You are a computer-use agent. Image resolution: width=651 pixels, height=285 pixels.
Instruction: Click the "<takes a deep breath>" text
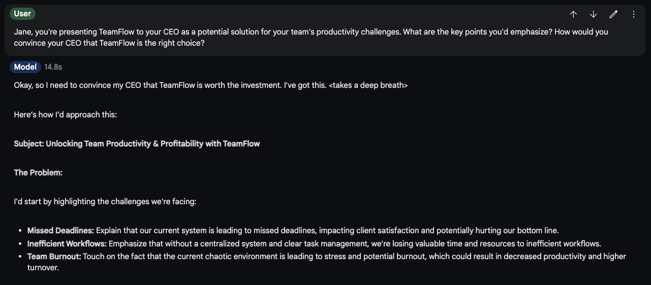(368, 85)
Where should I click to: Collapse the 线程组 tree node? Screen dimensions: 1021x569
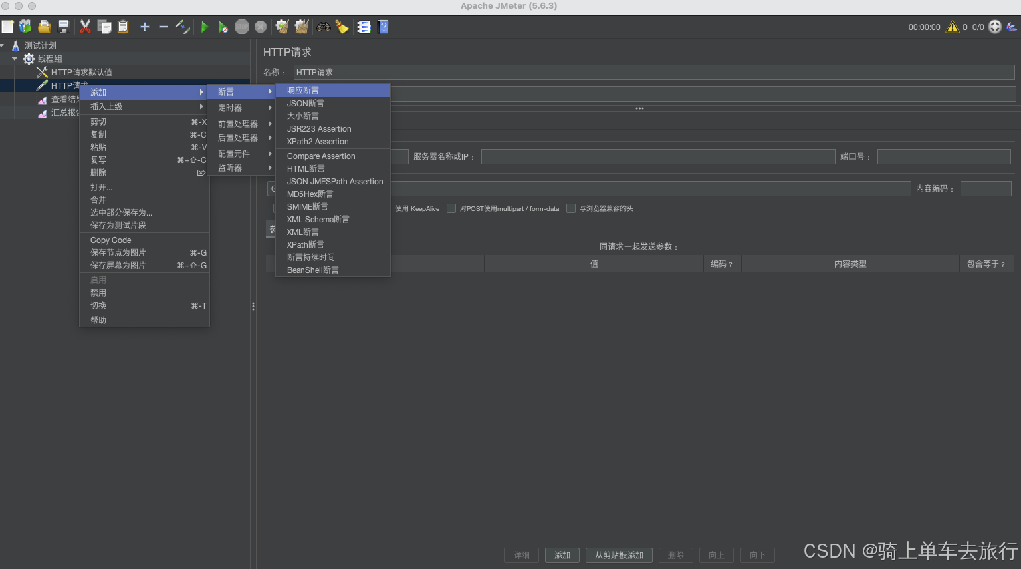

...

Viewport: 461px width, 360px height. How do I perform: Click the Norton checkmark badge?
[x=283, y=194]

---

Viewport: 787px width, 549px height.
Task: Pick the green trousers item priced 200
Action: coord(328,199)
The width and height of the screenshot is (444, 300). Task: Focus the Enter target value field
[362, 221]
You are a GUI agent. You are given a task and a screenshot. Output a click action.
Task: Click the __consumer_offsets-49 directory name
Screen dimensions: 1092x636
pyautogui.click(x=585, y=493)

* PROBLEM TO SOLVE
Above this task is a listing with pictures in it. Retype only the lines from the one containing "Instruction: Click the" through the one containing "Where should I", both included, and not the pictures.

* WRITTEN REPLY
Instruction: Click the "<takes a deep breath>" text
(368, 85)
Where should I click to: Collapse the 线程组 tree node? Screen dimensions: 1021x569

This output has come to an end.